Many people are searching for sensible answers when it comes to the subject of tipping etiquette. Since this is a personal finance website, I’m sure you click on this article expecting to see a list of reasons why we should tip; or at the very least, a list of suggested tips by profession. Sorry to disappoint you, but I am just asking a question that I have wondered since I was a kid.
Tipping Etiquette Gone Wild
A Meal to Remember:
During our honeymoon in Mexico a few years ago (wow, it’s been about 5 years – where does the time go?) my wife and I were attacked by a two-man Mariachi band (accordion and bass) at a restaurant. They were going around to the tables singing and playing badly. Eventually, they made their way to our table and began to sing and play badly (did you think they were going to improve by the time they got to us?). photo credit: Foxtongue
We pretty much ignored them and figured that they were the best that the restaurant could afford to hire. Once they were finished, we expected them to move on to the next victim table, but instead the leader stopped and looked at me and said, “WE PLAY FOR TEEPS!” 😯 (that’s “tips” for all of you non-Mariachi speakers – for those who don’t know me, I like to imitate people occasionally) and held out his hand.
I can’t remember exactly what I gave him, but I’m sure it was the lowest denomination that Mexico has ever seen (based on my memory of the look of disgust that was on his face)! I guess I wasn’t following proper tipping etiquette.
Why Does Tipping Etiquette Force Us To Reward Bad Service?
Because the restaurant was too cheap to pay this “band” a living wage, and they had to survive on teeps! Why does tipping etiquette force us to pay certain service providers tips? I mean, I’m used to hearing all of the common reasons, such as:
- Many waiters earn less than the minimum wage, and a large part of their income is derived from tips.
- A waiter may be required to tip other coworkers (bartenders, busboys, etc), regardless of if they receive a tip.

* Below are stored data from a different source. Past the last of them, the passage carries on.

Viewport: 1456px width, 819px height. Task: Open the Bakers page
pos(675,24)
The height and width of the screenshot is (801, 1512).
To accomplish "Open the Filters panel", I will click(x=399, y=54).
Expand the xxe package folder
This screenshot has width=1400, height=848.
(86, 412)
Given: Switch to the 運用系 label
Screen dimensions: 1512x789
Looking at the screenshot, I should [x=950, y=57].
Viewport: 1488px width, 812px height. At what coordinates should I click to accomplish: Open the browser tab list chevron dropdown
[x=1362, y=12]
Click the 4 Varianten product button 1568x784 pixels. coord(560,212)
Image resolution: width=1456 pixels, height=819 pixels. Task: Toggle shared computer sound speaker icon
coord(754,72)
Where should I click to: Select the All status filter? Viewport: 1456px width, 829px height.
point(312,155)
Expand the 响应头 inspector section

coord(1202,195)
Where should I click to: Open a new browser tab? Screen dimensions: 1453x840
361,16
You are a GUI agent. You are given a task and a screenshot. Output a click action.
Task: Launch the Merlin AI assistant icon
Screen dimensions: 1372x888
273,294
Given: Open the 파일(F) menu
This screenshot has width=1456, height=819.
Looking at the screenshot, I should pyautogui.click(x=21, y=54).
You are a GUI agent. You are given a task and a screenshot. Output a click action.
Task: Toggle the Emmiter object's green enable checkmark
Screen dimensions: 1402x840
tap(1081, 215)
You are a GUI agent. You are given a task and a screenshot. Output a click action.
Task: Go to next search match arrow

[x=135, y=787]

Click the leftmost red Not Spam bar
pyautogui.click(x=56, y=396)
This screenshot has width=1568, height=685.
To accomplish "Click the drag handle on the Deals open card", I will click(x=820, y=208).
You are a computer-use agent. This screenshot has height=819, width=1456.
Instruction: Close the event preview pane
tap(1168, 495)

- To show gratitude for good or great service.
- To encourage the employee to continue their good service.
- Hairdressers and barbers rent their booths/chairs.
- The cab driver got you to your destination in one piece.
- Blah, blah, blah Etc, etc, etc
So…even after hearing those arguments, I still have the same question. Why am I expected to pay someone a tip? Why am I expected to supplement a cheap employer who pays their workers $4/hr, and then forces that employee to supplement their underpaid coworkers? Why should I pay extra because someone does their job? Shouldn’t someone work hard for the pay that they agreed to?
Tipping Etiquette Helps To Supplement Low Wages?
If it’s a matter of supplementing a low income, there is a much better way to handle this. The employer can just pay a fair wage to all workers and, IF NECESSARY, charge a slightly higher price for their product/service. A restaurant should not expect their customers to pay a fair price for their meal & service, and then pay a 15 – 20% surcharge because they (the restaurant) are too cheap to pay a living wage to the waiters!
The argument about rewarding/assuring good service falls short in my mind as well. A paying customer should receive good service automatically. Good service should not be a reward for a high tip, nor should terrible service be the punishment for a low one. And if it is truly about “gratuity” then it shouldn’t be automatically included with any meals – and you certainly shouldn’t be arrested for not paying a tip!!!
It’s to the point now where a waiter will give terrible service, and the customers are still discussing how much of a tip to leave! This is insane! Most people pay tips out of guilt – we know that it is an expectation and we feel like cheap jerks if we don’t!
The customer is already paying for the good or service and will many times reward good service with repeat business. If I enjoy the food at a particular restaurant, or the cleanliness and service of a hotel, then I will make it a point to visit that establishment as often as my budget allows.
A Better Alternative To Tipping Etiquette
I believe that the employer should just pay a fair wage to their employees. I also believe that great service is rewarded by both a positive report to the manager/owner (so that the employee benefits) and repeat business (so that the owner benefits). This way the employee earns real money and also has the opportunity for raises, bonuses and promotions – based on all of the good reports from satisfied customers.
Also, the business would have a repeat customer that is glad to spend their money in their establishment – because they are satisfied with the product and level of service. This sounds like a win-win situation to me!
Before I get a ton of angry comments and emails, let me explain a few things:
- I DO pay tips for good service.
- I pay EXCELLENT tips for excellent service. I have paid tips of between 75 and 100% on a number of occasions (usually on smaller bills, of course).
- While I believe that waiters should be paid a fair wage, I realize that it is not their fault that our current system is illogical.
- My tips are based solely on service – I DO NOT CARE that a waiter is underpaid – bad service = NO TIP!!!
So after thinking this matter over, I still don’t like the idea of tips and I think there is a better way!
- What are your feelings about tipping etiquette?
- Would you be willing to pay a little more for the service so that the employees can be paid a fair wage?
- If you are in the service industry, do you treat customers better when they tip?